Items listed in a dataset
• • • • • • •

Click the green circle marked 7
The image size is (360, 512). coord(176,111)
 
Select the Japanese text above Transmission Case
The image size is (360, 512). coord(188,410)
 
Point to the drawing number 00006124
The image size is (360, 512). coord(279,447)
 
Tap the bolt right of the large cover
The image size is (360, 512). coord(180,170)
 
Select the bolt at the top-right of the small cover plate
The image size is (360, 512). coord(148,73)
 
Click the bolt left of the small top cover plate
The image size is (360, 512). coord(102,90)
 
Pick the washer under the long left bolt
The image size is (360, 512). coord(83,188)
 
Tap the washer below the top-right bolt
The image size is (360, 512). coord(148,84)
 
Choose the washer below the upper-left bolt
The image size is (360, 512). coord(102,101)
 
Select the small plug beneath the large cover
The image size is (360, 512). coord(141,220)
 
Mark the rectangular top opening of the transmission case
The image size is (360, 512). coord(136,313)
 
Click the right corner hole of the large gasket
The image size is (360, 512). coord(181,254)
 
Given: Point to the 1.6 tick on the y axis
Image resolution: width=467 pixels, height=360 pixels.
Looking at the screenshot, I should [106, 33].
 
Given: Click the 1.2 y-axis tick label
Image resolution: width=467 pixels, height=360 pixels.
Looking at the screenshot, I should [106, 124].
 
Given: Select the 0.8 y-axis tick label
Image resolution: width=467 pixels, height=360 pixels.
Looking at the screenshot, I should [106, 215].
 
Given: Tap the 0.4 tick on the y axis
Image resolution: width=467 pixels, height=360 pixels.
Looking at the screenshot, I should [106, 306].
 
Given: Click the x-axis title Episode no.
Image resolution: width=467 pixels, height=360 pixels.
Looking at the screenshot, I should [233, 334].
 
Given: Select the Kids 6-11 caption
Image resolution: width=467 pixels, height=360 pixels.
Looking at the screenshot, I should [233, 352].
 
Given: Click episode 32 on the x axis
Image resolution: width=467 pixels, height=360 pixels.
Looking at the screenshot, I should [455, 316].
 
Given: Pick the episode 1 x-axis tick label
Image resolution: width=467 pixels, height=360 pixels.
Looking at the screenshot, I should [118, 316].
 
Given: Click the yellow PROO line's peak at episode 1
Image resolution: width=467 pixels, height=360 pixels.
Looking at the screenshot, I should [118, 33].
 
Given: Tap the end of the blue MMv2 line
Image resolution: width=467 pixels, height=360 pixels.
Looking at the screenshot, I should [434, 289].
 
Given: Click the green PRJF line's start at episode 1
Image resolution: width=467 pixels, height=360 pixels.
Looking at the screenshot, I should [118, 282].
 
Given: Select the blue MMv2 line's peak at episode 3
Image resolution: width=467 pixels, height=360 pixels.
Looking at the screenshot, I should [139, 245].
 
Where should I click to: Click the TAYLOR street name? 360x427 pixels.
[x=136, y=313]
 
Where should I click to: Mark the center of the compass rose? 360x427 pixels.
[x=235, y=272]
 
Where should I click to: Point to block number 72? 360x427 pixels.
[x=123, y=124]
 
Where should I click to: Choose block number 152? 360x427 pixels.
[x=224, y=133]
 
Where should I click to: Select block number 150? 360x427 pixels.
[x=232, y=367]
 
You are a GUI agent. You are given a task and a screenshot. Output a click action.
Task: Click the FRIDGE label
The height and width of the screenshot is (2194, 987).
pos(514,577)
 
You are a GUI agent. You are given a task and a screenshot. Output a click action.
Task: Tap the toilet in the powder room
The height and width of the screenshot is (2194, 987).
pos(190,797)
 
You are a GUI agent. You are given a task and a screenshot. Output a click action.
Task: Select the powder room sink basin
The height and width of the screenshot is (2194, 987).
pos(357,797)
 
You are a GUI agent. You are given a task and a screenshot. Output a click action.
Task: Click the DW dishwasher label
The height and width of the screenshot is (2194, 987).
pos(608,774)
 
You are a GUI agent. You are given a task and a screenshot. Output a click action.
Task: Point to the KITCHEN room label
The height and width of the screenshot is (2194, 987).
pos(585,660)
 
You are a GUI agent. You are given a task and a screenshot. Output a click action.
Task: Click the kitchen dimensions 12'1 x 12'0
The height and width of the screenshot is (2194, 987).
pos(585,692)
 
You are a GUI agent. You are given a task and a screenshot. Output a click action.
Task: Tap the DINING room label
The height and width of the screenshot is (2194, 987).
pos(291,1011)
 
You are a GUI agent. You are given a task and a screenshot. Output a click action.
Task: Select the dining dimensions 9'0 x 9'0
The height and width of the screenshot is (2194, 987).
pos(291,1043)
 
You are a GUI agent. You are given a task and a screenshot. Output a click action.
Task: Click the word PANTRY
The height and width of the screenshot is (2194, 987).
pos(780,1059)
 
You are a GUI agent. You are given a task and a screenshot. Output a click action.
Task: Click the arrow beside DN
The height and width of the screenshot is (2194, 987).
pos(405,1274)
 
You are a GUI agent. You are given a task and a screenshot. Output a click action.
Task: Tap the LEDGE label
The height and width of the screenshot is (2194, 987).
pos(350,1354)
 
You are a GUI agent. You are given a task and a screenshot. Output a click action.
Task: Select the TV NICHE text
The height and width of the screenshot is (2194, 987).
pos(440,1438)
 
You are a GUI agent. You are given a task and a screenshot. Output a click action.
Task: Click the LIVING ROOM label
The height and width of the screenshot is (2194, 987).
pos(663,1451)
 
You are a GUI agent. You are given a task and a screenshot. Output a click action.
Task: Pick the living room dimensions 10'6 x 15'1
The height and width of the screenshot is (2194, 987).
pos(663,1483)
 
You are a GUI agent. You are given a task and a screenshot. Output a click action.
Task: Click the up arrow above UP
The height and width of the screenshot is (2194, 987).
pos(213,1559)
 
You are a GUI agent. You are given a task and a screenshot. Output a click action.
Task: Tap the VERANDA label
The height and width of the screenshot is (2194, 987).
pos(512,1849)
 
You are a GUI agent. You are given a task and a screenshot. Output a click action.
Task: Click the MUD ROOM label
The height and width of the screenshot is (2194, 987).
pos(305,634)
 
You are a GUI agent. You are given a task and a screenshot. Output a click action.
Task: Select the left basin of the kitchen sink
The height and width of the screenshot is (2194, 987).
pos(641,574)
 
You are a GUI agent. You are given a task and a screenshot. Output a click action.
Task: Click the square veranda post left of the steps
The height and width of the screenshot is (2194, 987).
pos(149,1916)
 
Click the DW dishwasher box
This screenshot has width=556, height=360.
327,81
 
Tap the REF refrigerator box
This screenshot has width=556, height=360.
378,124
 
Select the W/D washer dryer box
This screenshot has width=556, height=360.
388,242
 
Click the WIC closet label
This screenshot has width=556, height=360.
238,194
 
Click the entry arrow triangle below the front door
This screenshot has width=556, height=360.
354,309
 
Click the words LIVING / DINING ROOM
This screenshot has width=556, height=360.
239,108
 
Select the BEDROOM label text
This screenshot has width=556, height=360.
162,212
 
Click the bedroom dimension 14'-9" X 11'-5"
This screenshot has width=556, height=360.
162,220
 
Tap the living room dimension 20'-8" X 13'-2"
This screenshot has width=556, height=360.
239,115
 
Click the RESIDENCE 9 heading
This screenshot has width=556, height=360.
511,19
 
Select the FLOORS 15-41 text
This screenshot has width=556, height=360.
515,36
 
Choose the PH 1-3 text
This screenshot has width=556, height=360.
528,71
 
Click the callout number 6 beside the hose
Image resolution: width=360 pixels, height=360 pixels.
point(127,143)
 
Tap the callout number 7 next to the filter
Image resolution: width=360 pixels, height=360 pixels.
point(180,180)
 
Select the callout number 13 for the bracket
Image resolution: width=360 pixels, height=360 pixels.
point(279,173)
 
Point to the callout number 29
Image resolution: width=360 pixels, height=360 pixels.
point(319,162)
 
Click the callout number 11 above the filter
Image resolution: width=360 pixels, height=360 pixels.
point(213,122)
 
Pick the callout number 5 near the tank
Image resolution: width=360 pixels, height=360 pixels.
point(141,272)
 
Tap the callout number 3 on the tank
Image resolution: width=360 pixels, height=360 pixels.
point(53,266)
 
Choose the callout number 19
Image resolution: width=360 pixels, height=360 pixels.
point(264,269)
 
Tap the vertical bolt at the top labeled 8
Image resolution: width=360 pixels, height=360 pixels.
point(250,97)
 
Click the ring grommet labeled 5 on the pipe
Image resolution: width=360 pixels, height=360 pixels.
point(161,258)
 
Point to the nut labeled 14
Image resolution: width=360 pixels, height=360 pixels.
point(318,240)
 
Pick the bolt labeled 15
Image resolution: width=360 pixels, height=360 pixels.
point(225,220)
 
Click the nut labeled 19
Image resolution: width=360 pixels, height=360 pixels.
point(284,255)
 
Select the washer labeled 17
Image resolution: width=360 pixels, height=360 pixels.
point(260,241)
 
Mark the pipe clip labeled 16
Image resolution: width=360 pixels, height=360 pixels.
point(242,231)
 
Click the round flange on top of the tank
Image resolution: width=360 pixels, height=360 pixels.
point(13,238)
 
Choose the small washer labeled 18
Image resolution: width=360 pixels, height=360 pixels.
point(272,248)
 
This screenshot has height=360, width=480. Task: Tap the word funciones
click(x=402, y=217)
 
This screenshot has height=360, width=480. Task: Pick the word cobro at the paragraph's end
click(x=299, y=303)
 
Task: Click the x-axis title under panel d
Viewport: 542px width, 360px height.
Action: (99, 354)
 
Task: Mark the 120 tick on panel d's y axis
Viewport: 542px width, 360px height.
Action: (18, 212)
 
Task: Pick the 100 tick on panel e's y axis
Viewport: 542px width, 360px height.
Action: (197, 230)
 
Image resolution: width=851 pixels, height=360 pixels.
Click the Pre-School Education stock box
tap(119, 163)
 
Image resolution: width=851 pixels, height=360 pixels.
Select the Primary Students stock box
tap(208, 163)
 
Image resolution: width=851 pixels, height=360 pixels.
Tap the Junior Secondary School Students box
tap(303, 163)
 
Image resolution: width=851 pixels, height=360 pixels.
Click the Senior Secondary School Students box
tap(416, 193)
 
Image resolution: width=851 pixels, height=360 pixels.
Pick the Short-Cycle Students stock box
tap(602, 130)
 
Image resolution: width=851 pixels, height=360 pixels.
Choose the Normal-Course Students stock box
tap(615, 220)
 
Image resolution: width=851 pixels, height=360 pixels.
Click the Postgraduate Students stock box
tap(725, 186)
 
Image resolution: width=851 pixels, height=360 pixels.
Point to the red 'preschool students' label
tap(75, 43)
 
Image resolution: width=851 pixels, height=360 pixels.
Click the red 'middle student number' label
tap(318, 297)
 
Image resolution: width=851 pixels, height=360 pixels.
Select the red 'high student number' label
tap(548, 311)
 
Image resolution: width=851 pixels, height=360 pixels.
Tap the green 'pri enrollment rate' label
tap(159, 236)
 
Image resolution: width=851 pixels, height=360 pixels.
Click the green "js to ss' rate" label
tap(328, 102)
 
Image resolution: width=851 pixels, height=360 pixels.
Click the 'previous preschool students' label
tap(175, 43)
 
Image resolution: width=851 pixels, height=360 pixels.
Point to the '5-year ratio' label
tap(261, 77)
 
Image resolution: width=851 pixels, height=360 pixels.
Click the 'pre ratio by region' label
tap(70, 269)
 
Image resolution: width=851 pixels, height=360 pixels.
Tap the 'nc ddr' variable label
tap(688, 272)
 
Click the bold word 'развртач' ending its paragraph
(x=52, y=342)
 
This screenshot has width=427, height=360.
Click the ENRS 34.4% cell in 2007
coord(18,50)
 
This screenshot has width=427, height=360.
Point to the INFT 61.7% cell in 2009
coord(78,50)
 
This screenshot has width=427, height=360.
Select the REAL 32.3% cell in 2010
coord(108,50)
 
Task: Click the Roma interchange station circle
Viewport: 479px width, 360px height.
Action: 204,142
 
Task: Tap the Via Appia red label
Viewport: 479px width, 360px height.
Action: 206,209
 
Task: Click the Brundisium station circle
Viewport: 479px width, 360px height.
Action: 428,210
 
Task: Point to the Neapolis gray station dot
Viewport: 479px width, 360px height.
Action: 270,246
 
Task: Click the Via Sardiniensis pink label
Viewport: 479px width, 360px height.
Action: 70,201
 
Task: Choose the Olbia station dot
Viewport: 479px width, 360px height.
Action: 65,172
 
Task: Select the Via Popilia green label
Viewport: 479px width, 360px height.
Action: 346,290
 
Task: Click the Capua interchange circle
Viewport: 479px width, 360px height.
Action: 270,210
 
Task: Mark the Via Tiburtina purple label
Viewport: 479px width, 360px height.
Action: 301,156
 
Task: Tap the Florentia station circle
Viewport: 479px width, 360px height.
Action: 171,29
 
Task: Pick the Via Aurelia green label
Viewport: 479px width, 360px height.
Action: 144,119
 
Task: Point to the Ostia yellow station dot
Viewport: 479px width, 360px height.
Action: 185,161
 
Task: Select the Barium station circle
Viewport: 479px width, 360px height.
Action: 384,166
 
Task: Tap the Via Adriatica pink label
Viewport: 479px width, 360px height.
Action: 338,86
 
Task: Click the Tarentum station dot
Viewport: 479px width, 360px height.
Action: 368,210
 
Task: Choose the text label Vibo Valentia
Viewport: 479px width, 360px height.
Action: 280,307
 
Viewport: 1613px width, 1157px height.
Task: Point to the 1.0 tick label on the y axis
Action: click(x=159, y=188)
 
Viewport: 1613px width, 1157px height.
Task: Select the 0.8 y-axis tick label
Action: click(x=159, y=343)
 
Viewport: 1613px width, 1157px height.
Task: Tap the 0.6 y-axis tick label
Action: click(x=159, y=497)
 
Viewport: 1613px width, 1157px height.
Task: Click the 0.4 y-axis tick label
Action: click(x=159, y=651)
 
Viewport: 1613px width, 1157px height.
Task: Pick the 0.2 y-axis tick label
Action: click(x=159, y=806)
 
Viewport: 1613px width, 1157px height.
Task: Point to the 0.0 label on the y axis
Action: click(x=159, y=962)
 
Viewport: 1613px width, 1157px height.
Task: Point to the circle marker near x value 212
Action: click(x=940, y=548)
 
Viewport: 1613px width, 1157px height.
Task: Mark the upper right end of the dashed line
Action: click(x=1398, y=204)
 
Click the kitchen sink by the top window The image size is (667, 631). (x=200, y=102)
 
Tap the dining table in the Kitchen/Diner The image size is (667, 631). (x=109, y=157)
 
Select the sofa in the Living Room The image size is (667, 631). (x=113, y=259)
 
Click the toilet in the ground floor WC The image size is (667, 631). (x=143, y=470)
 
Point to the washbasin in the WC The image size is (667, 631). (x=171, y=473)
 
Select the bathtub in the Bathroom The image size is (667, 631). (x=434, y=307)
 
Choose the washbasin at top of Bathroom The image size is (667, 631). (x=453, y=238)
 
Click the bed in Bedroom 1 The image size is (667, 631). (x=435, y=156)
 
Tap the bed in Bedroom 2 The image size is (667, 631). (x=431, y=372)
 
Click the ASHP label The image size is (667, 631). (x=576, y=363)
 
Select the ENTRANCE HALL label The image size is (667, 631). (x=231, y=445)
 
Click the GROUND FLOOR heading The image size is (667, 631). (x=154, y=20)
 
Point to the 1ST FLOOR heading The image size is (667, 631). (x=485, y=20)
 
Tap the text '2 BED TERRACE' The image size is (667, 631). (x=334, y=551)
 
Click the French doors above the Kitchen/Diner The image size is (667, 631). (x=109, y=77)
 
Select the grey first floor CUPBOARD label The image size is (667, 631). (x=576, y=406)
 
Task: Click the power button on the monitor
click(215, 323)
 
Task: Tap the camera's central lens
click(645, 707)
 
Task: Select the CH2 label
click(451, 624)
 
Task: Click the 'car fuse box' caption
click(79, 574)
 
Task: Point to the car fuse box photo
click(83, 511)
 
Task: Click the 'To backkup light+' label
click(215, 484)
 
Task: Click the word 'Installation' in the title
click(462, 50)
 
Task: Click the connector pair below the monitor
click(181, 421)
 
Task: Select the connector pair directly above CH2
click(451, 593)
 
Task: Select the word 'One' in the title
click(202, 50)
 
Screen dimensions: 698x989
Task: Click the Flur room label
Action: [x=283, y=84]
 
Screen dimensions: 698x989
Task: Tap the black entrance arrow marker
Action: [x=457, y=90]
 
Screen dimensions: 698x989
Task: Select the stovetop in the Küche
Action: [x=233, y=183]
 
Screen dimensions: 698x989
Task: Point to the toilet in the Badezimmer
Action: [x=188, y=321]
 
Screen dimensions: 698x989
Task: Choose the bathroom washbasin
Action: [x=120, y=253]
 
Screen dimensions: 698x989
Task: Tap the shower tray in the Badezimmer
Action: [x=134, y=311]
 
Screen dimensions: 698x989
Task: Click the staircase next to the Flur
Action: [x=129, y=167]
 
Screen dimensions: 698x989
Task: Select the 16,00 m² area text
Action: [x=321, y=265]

• • • • • • •

• TASK REQUIREMENTS: Starting with the line that contains "Task: Tap the Via Appia red label" and going on through the line that contains "Action: click(x=940, y=548)", write those records out again with every "station circle" changed to "stop circle" and nothing else altered. Give only those lines.

• ANSWER TO THIS EXERCISE:
Task: Tap the Via Appia red label
Viewport: 479px width, 360px height.
Action: 206,209
 
Task: Click the Brundisium stop circle
Viewport: 479px width, 360px height.
Action: 428,210
 
Task: Point to the Neapolis gray station dot
Viewport: 479px width, 360px height.
Action: 270,246
 
Task: Click the Via Sardiniensis pink label
Viewport: 479px width, 360px height.
Action: 70,201
 
Task: Choose the Olbia station dot
Viewport: 479px width, 360px height.
Action: 65,172
 
Task: Select the Via Popilia green label
Viewport: 479px width, 360px height.
Action: 346,290
 
Task: Click the Capua interchange circle
Viewport: 479px width, 360px height.
Action: 270,210
 
Task: Mark the Via Tiburtina purple label
Viewport: 479px width, 360px height.
Action: 301,156
 
Task: Tap the Florentia stop circle
Viewport: 479px width, 360px height.
Action: 171,29
 
Task: Pick the Via Aurelia green label
Viewport: 479px width, 360px height.
Action: 144,119
 
Task: Point to the Ostia yellow station dot
Viewport: 479px width, 360px height.
Action: 185,161
 
Task: Select the Barium stop circle
Viewport: 479px width, 360px height.
Action: 384,166
 
Task: Tap the Via Adriatica pink label
Viewport: 479px width, 360px height.
Action: 338,86
 
Task: Click the Tarentum station dot
Viewport: 479px width, 360px height.
Action: 368,210
 
Task: Choose the text label Vibo Valentia
Viewport: 479px width, 360px height.
Action: 280,307
 
Viewport: 1613px width, 1157px height.
Task: Point to the 1.0 tick label on the y axis
Action: click(x=159, y=188)
 
Viewport: 1613px width, 1157px height.
Task: Select the 0.8 y-axis tick label
Action: click(x=159, y=343)
 
Viewport: 1613px width, 1157px height.
Task: Tap the 0.6 y-axis tick label
Action: click(x=159, y=497)
 
Viewport: 1613px width, 1157px height.
Task: Click the 0.4 y-axis tick label
Action: click(x=159, y=651)
 
Viewport: 1613px width, 1157px height.
Task: Pick the 0.2 y-axis tick label
Action: click(x=159, y=806)
 
Viewport: 1613px width, 1157px height.
Task: Point to the 0.0 label on the y axis
Action: click(x=159, y=962)
 
Viewport: 1613px width, 1157px height.
Task: Point to the circle marker near x value 212
Action: click(x=940, y=548)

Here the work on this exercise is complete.